Well, over in Italy, they’re trying (in absentia) 26 Americans involved in kidnapping (and then lying about it) a suspected terrorist in Milan (all without the Italian gov’ts approval, natch). Seems like the Italians got ahold of the laptop of the CIA station chief. And what super stealth secret means did they use to position their people and do recon on the best path between the abduction point and dropping the kidnapped guy at a US air base? Expedia. Oh, and they know this because it seems there was a plethora of unsecured info on the laptop.
Mind the gap, please.
Sounds like Chesterfield County (just south of Richmond, VA) screwed things up badly enough in the February 12th presidential primary to draw a complaint at the Department of Justice:
The civil-rights complaint says hundreds of Chesterfield residents were deprived of the right to vote, primarily in precincts with the largest black populations.
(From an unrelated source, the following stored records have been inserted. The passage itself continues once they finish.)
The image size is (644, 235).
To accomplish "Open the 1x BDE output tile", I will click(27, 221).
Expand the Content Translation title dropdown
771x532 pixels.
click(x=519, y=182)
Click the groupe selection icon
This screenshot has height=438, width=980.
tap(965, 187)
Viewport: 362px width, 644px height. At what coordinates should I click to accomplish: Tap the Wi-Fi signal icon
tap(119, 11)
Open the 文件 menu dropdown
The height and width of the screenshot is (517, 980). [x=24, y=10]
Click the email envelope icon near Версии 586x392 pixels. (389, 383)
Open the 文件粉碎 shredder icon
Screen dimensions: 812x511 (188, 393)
They allege that in nine of 63 precincts, county voting officials failed to provide enough Democratic ballots and told voters to cast ballots on blank scraps of paper, which weren’t counted.
A close-up view of the problem, written not long after the primary at hand, can be found here. Providing for elections is among the core (and most predictable) functions that government can provide. Any time a place screws it up this badly, it’s not unreasonable to wonder if it goes beyond incompetence.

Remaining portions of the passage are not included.